Сиддхартха Мукерджи – Царь всех болезней. Биография рака (страница 98)

По легенде, Ахилла окунули в реку Стикс, держа за пятку. Тело его, омытое черными водами, обрело неуязвимость для самого смертоносного оружия – лишь пяточное сухожилие осталось без защиты. Простая стрела, направленная в эту уязвимую пяту, лишила жизни Ахилла в битве у Трои.

До 1980-х весь арсенал противоопухолевых средств строился вокруг двух основных уязвимых мест злокачественных клеток. Прежде чем распространиться системно, рак предстает в образе локального заболевания – ив этом его первое слабое место. По нему бьют хирургия и радиотерапия, пытаясь искоренить недуг либо физическим иссечением опухоли до того, как она успеет дать метастазы, либо ее выжиганием сфокусированным ионизирующим излучением.

Второе уязвимое место рака – высокая скорость деления клеток[916]. На него нацелено большинство химиопрепаратов, открытых до 1980 года. Антифолаты вроде фарберовского аминоптерина нарушают метаболизм фолиевой кислоты, тем самым лишая клетку критичного для деления вещества. Азотистый иприт и цисплатин химически взаимодействуют с ДНК, поврежденная ДНК не может удваиваться, а потому и клетка не в состоянии делиться. Винкристин – алкалоид барвинка – атакует способность клетки строить молекулярные каркасы, необходимые для деления.

Однако воздействовать на эти традиционные ахиллесовы пяты рака – локальный рост и быстрое деление клеток – можно лишь до известного предела. Хирургия и облучение не в силах помочь, когда злокачественные клетки уже успели распространиться за пределы допустимой области воздействия. Как вынуждены были признать в 1950-х приверженцы радикальной хирургии, больше резать не означает лучше излечивать.

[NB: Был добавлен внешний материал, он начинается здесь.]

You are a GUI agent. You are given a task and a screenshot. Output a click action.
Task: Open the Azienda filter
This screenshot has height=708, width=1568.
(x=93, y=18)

Нацеливание на клеточное деление тоже упирается в биологический потолок, потому что и нормальные клетки должны размножаться. Активное деление может быть характерной особенностью рака, но оно же характеризует и жизнь. Цитостатические яды вроде винкристина или цисплатина рано или поздно атакуют и нормальный клеточный рост, поэтому ткани, которые должны возобновляться быстрее всего, первыми платят по химиотерапевтическим счетам: волосы выпадают, клеточный состав крови скудеет, эпителий кожи и кишечника отслаивается. Как вынуждены были признать в 1980-х приверженцы радикальной химиотерапии, применять больше ядов не означает лучше излечивать – лишь сильнее отравлять.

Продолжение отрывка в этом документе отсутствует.